• Lukas Kendall

The Plague of the Vague


I watch a lot of television shows. It’s my field and I enjoy it.


Lately I have noticed shows that preposterously withhold vital information from the audience. I am always careful about criticizing anybody on this blog, for fear that it is could be a time bomb that might blow up my career—but on the other hand, I’m pretty sure the creators of these shows are well aware of what they’re doing.


The biggest example is Westworld. The writers seem to fetishize leaving the audience in the dark about huge, consequential parts of their premise and narrative engine.


I’m talking like—who is this character? What is the time period? Let alone what the character wants.


Sometimes you don’t even know if the character is a human or a “host” (android).


I sort of understood it in the first season: it was a way to get the audience to identify with androids who are compelled to carry out their programming, without understanding why.

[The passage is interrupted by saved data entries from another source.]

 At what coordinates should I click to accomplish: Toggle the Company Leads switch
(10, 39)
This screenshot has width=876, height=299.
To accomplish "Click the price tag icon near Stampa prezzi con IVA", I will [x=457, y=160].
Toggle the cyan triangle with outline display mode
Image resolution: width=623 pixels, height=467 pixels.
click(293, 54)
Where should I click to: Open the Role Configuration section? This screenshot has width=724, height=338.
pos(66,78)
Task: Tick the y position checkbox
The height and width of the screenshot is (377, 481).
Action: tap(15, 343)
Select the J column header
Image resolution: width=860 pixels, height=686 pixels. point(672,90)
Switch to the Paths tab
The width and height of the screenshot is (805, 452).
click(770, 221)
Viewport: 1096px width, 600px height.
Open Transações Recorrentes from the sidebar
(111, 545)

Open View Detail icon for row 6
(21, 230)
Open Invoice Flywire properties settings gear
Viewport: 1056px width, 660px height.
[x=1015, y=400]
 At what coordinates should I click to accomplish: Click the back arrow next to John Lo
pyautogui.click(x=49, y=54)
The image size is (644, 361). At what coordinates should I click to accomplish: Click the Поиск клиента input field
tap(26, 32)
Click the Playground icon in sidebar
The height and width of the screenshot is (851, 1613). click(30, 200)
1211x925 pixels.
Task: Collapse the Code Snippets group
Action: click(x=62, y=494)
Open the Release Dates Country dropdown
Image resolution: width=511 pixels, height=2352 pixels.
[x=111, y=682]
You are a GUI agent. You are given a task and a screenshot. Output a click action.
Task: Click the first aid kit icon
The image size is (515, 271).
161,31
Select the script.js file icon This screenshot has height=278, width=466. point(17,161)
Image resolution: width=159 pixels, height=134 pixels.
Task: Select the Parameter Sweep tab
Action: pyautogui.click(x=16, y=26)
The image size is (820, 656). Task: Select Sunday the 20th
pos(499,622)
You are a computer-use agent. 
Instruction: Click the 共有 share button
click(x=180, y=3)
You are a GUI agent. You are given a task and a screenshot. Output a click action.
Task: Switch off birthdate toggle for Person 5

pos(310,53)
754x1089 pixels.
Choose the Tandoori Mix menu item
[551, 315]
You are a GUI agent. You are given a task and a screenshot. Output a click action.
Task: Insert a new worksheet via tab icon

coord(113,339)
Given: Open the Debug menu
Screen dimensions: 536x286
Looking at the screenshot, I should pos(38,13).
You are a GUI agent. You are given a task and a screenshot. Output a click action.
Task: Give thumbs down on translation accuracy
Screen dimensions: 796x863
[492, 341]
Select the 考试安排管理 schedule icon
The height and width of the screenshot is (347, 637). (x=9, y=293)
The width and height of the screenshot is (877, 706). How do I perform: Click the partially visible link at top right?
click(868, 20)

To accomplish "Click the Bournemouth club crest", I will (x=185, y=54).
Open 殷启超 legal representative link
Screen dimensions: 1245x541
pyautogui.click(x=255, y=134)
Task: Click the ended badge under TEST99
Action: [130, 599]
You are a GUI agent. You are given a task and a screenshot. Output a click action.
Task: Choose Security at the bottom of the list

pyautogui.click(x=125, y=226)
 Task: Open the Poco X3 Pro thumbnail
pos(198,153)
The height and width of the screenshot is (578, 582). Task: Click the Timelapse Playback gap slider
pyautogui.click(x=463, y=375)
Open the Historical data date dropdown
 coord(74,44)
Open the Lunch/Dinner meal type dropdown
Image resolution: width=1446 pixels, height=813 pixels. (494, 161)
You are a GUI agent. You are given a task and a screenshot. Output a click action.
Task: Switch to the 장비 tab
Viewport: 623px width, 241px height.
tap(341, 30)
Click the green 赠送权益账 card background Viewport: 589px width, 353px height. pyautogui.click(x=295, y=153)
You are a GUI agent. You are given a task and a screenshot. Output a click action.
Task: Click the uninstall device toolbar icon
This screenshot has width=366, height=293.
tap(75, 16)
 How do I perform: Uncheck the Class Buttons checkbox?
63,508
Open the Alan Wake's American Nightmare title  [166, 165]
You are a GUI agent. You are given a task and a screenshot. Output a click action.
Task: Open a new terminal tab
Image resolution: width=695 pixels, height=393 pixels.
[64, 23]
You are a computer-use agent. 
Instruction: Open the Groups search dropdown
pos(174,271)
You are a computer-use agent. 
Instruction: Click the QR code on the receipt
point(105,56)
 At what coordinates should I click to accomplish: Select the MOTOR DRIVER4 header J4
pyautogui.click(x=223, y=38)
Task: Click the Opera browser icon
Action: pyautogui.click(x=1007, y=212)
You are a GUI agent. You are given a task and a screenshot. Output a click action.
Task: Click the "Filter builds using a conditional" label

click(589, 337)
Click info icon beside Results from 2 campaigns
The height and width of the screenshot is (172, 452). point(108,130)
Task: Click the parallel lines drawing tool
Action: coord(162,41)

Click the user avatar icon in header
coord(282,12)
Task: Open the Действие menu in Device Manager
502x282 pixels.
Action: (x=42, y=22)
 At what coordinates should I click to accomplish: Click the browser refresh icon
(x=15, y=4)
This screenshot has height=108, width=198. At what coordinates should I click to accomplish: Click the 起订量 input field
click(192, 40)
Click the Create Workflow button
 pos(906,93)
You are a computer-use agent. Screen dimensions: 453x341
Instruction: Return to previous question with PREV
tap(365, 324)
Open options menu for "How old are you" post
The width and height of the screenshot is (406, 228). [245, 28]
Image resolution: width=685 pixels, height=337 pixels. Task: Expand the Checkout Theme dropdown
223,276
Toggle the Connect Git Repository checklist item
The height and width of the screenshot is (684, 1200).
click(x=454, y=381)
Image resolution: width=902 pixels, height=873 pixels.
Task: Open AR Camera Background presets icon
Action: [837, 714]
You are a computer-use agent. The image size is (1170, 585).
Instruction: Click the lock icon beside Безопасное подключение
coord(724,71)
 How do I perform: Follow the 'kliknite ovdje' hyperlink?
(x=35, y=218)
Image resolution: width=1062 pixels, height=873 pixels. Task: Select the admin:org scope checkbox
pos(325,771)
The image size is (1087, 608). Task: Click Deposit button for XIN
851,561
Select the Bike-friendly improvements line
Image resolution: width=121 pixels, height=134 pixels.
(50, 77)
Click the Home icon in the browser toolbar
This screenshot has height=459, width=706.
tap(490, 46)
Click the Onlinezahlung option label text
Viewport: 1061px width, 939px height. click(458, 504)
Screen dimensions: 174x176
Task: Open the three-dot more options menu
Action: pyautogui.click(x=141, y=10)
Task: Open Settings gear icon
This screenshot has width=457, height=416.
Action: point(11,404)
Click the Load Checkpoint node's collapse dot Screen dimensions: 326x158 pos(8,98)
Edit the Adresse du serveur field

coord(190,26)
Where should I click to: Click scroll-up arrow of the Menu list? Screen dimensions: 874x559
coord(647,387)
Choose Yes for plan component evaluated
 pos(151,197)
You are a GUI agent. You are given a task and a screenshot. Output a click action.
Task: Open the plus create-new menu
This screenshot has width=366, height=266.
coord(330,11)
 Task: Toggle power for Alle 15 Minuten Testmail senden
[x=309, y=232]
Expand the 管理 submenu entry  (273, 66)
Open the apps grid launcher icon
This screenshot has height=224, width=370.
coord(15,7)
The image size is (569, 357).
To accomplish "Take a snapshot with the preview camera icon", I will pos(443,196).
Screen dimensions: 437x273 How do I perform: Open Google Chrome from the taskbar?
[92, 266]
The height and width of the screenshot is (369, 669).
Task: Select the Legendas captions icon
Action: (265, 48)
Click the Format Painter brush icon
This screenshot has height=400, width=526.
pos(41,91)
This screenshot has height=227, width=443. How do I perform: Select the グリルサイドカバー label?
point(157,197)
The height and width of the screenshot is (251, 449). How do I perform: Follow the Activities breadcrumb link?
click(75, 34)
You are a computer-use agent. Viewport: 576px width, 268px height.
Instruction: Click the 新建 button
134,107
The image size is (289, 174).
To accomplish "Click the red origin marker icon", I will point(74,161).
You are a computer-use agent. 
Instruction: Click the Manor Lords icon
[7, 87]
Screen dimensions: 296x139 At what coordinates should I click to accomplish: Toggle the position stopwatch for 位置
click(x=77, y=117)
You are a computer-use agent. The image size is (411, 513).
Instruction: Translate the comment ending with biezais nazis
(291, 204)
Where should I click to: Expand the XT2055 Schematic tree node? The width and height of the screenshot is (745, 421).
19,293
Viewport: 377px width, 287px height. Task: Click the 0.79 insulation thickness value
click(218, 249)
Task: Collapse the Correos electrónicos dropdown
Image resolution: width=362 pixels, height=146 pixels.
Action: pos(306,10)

Because, to an extent, that is the human condition, yes? We’re programmed by genetics and evolution to have needs and desires, without always (or ever) understanding why.


So, the first year—okay, those were some cool reveals. And it was intriguing to get invested in a character’s behavior without understanding the source of his or her “wants.”


But four seasons in, there are four new subplots, and I have no idea who anybody is or what they want...I’m sorry, I keep checking the clock.


Raised by Wolves tried to follow the Westworld template of doling out the show’s mythology slowly and incrementally—and unfortunately it was so weird and esoteric (and expensive to produce), HBOMax canceled it. I guess we’ll never know what was up with that crazy planet!


A very classy Amazon show, Night Sky, also keeps its mythology close to the vest—in a way that, halfway through, I find frustrating. And it was canceled after the first season.


I understand the granddaddy of all of this was Lost. I almost never watched it. Nothing against it—I just didn’t watch it. But it was a mega-hit, of course.


What is the downside of this type of storytelling? Well, it’s obvious: as the audience, we want to know what is going on.


But isn’t mystery good? Yes, mystery is good. Confusion is bad. Ambiguity is good. But vagueness is bad.


In a detective story, we follow the detective who wants to solve the mystery. The crucial detail...drum roll...is that the detective and the audience have the same goal: discover the truth!


So even as the detective has his (or her) successes and failures, we’re happily following along, because we’re invested in the journey and interested in the answers—and we like this person who is working hard to deliver for us.


But in these “vague” shows, the audience wants to know what is going on—yet the characters are preoccupied with other stuff!


They’re either doing things for reasons withheld from the audience, or they are also in the dark—and for whatever reason, being passive about it.


It’s not sustainable as a narrative style.


It’s also a cheap trick because it’s easy. Clarity is hard. But it’s way better.